LONDON – The Airlines Association of South Africa (AASA) has recently commented that the aviation industry’s sustainability, commercially, environmentally, socially, and financially, still remains under threat after the Covid-19 pandemic.
Remaining under threat
At the Aasa’s annual general assembly in the Western Cape, this one being the 52nd, the Aasa roadmap for the Aviation Industry contained Aasa’s Chief Executive Officer (CEO) Aaron Munetsi, saying they had been pleading with South African governments for multiple years for close and secure cooperation.

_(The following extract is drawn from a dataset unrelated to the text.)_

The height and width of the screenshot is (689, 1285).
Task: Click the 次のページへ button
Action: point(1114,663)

Aasa CEO Aaron Munetsi said:- “Given what is at stake, now is the time for our governments to lower their drawbridges so that we can enhance our relationships for us to work together to reimagine policies and frameworks.”

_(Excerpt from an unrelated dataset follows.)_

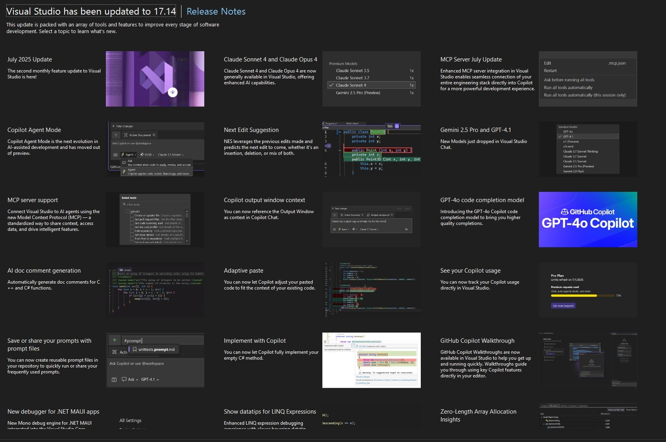666x442 pixels.
Task: Click the bookmark icon beside unittests.prompt.md
Action: [135, 349]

“Instead of prescribing impediments and obstacles, these policies must be fit for purpose, enabling, and frictionless so that they promote efficiencies and drive growth and development”

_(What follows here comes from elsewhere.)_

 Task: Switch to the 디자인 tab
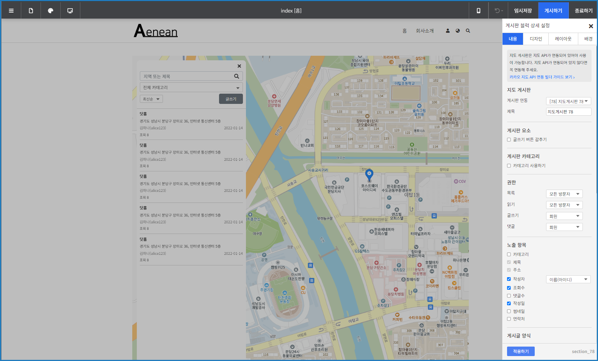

According to the report from IOL, Aaron Munetsi further said, “this renewal must also help to mend and strengthen the social fabric and restore trust, which was torn when the industry and some of its members were targeted and severely damaged by the malfeasances witnessed across both public and private business sectors.”
Munetsi’s statements
Aaron Munetsi, Aasa’s CEO, has also stated the following:- “Most, if not all of them shed jobs temporarily or permanently in order to manage costs.”
“This resulted in institutional knowledge, advanced skills, and expertise being lost through retrenchments, retirements, and relocation.”
“At the same time, the demand for skills development, job creation, transformation, and environmental compliance are undiminished.”
“These all require significant investment at a time when rising interest rates are pushing up the cost of borrowing and finance while fuels and other inflationary pressures are tightly squeezing margins”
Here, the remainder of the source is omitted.